Clashes over water, pasture kill 40 in east Africa


By Paul Eckert, Asia Correspondent

MARSABIT, Kenya (Reuters) - Clashes over livestock and grazing land have killed at least 40 people and wounded 20 more in Kenya and Ethiopia since Sunday, officials said. 

Ten people were killed and five others injured when suspected Ethiopian bandits attacked a Kenyan village on Monday in a region along the Ethiopian border plagued by conflict over scarce resources. 

The gunmen killed five people in a raid on a village in Kenya's northeastern Marsabit district before police arrived to repel the attackers. In a firefight that lasted the whole day, police shot dead five bandits, a local official said. 

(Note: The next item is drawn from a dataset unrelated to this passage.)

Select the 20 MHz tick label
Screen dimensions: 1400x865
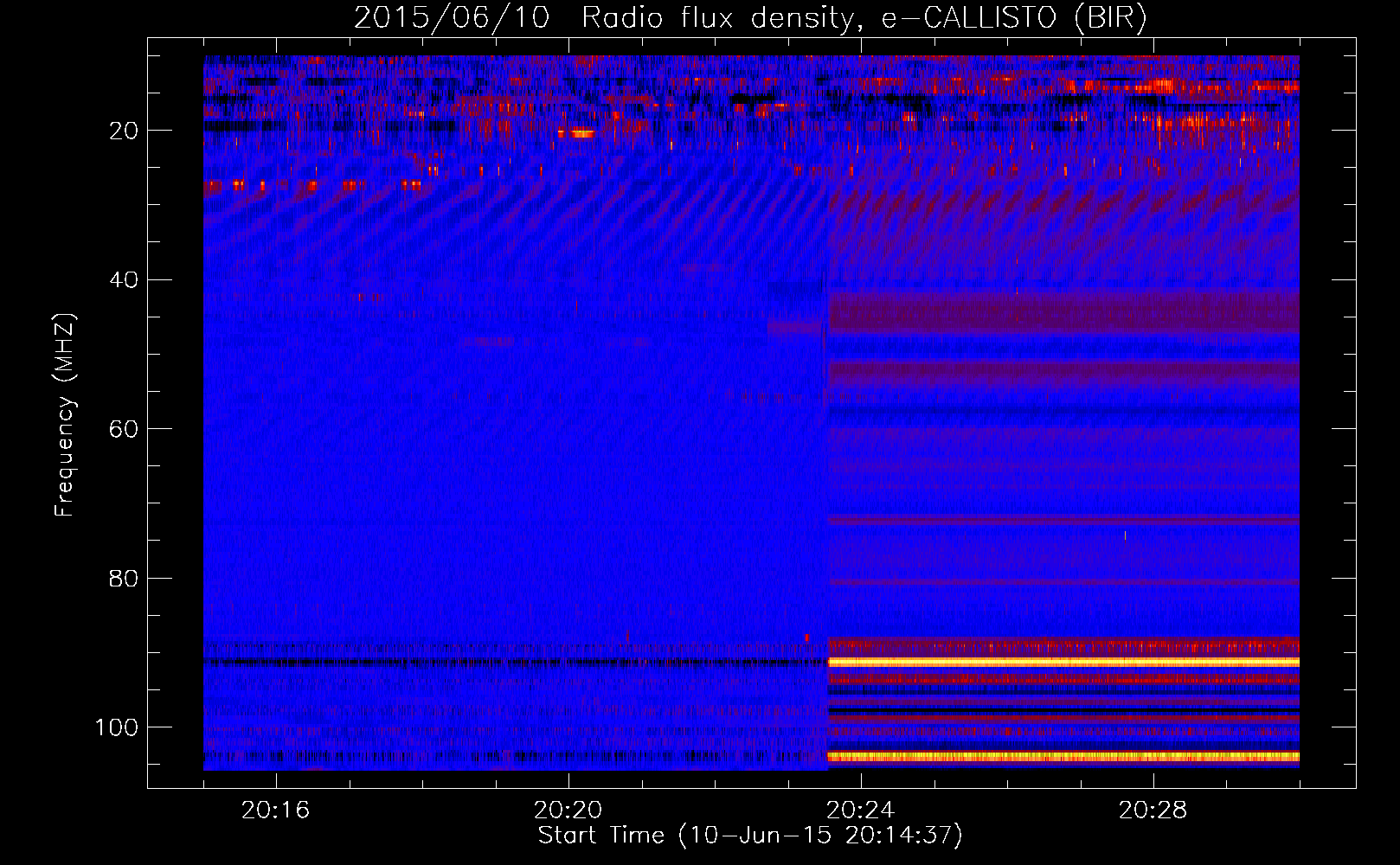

"The bandits had crossed over to Kenya and attacked a settlement at Bale-Saru," the district commissioner for the area, Mutea Iringo, told Reuters on Tuesday. 

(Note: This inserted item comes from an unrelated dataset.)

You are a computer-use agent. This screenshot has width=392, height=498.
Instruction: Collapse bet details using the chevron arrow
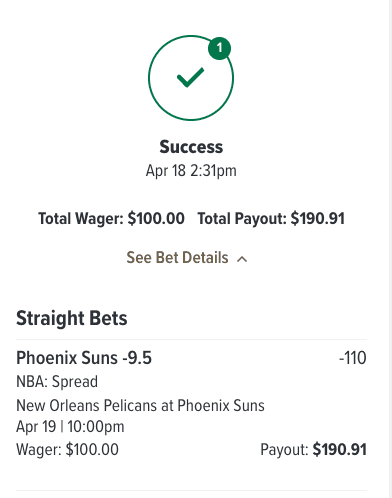(x=242, y=259)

He said the raiders made off with more than 2,000 sheep and goats stolen from the same village where bandits shot and killed two people on Saturday. 

Residents urged the government to secure the border. 

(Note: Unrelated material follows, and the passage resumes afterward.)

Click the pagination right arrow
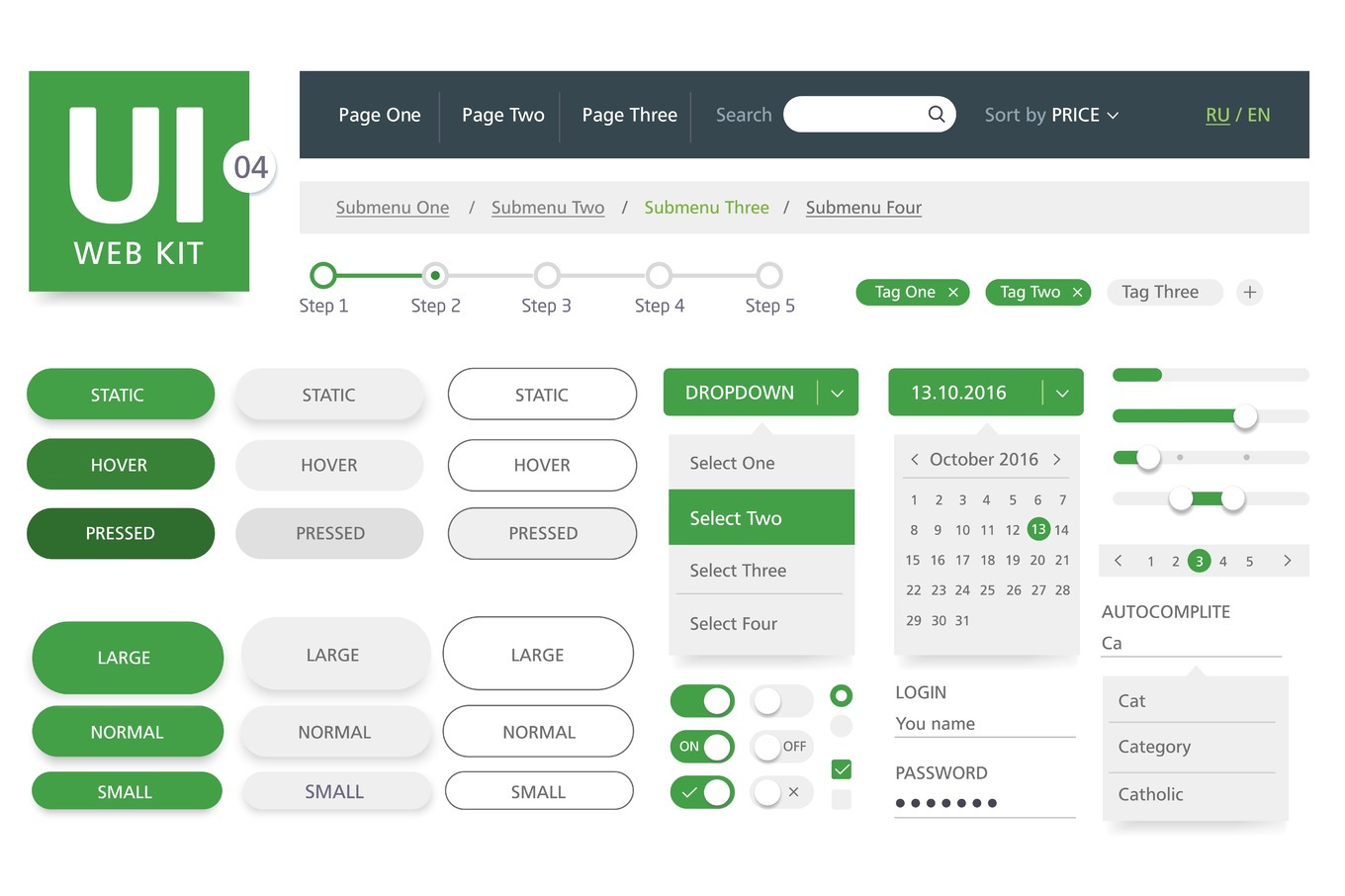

"If the government does not beef up security along the border, more attacks and counter attacks will continue," Marsabit resident Jirma Galgalo said. 

Kenya sent security forces to the border in April to try to quell a wave of raids from Ethiopian cattle rustlers. 

Cattle rustling and land conflicts are common for the mainly pastoralist communities living along the porous border where fighting over pasture and water has been exacerbated by a drought. 

SOUTHERN ETHIOPIA 

In southern Ethiopia, three days of clashes between two rival clans over grazing land and water has killed 30 people and injured 15 others, a government official said on Tuesday. 

Fighting erupted when the Janjamtu clan attacked the Boran village of Awasa in the southern region of Oromo. 

"Thirty people have been killed in three days of attacks on Awasa and most of them were women and children," said local administrator Bikisu Nagassa, adding that 19 Boran were killed and 11 Janjamtu. 

Bikisu said that Ethiopia had sent security personnel to the area in response to the upsurge in violence. 

"The Ethiopian authority has moved hundreds of soldiers to avert the situation in the region," he said.